Date: Mon, 4 Mar 2019 17:57:53 -0500
Hi,
For CMake support for C++ modules, I've patched GCC so it outputs
dependency information in a JSON format. Before going too far down this
road, I'd like to get feedback on the format. This is for the purposes
of being able to implement D1483R1[1] without requiring build tools to
implement a C++ parser and instead have the compiler do the "scan" step
described there.
{ //
"outputs": [ // Files to be output for this
"source.o" // compilation[2].
], //
"provides": [ // BMI files provided by this
"I.gcm" // compilation.
], //
"logical-provides": { // Mapping of module names provided
"I": "I.gcm" // to provided BMI files.
}, //
"requires": [ // Modules names required by this
"M" // compilation.
], //
"depends": [ // Preprocessor dependency files
"../path/to/source.cpp", // which affect this scan (so it can
"/usr/include/stdc-predef.h" // be rerun if necessary).
], //
"version": 0, // The file format version.
"revision": 1 // The file format revision.
} //
This example output is for a file with the contents:
export module I;
import M;
export int i() {
return m();
}
My existing patch to GCC is currently missing `revision` and uses
`version` == 1 (but my CMake patches also don't check the field right
now). I'd like to get a Clang patch written up in the next few weeks.
Points to note:
- All top-level types are as-is and the key names are never localized:
* `outputs`: array
* `provides`: array
* `logical-provides`: object
* `requires`: array
* `depends`: array
* `version`: int
* `revision`: int
- Values are strings if the name or path is valid UTF-8. The keys of
`logical-provides` must be strings, therefore `requires` must also
be only strings since these are used as lookup keys to find the
on-disk file representing the listed `provide` (shouldn't be an
issue since these are module names).
- In the case of invalid UTF-8, an object is used with the following
layout (all data here is literal and not localized):
{ //
"format": "...", // The format of the data.
"data": [...] // Array of integers interpreted as
} // the appropriate integer size.
- Relative paths are relative to the working directory of the
compiler. Build tools may need to rewrite paths for the build tool
to actually understand them.[3]
- `version` is bumped if there is any semantic data added (e.g., more
information which is required to get a correct build), types change,
etc.
- `revision` is bumped if additionally helpful, but not semantically
important, field is added to the format.
Defined formats (I'm fine with bikeshedding these names once the overall
format has been hammered out):
- "raw8": interpret `data` as an array of uint8_t bytes to be passed
to platform-specific filesystem APIs as an 8-bit encoding
- "raw16": interpret `data` as an array of uint16_t bytes to be passed
to platform-specific filesystem APIs as a 16-bit encoding
- "raw32": interpret `data` as an array of uint32_t bytes to be passed
to platform-specific filesystem APIs as a 32-bit encoding
This basically means "check if it is UTF-8, if it is, escape `\` and `"`
and output that, otherwise indicate the byte size of the data and write
it as an integer array".
In the future, we can add additional formats as a revision bump.
So,
- Is anything missing from this format?
- Is there any issue with getting this information from compilers?

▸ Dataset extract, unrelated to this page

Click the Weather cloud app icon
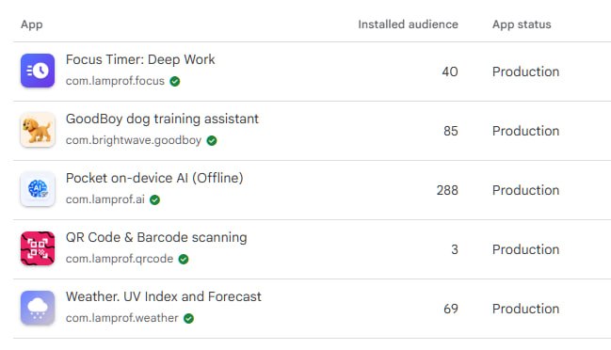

- Are any of the constraints too onerous on compilers?
- Are there any constraints which should be added to make it even
easier for build tools to parse/interpret this format?
- For non-UTF-8 data, do we want to default to `raw8` format without
one specified? Or should it always be required?
- Are non-UTF-8 module names valid? Does anyone know what SG16 is
saying about Unicode identifiers (which I presume would affect
module names as well)?
Thanks,
--Ben
[1]https://mathstuf.fedorapeople.org/fortran-modules/fortran-modules.html
[2]Note that some flags to GCC can cause it to output multiple files for
a compilation step (such as -fsplit-dwarf). It is my hope that such
flags can be wired up to this facility in the future as I don't think it
is done right now.
[3]Additionally, CMake takes the `.gcm` files and places it elsewhere in
the tree via GCC's module map files. Object files are also placed via
`-o` which is otherwise occupied during the scan step at the moment, so
their paths may also need to be reinterpreted at the build tool level.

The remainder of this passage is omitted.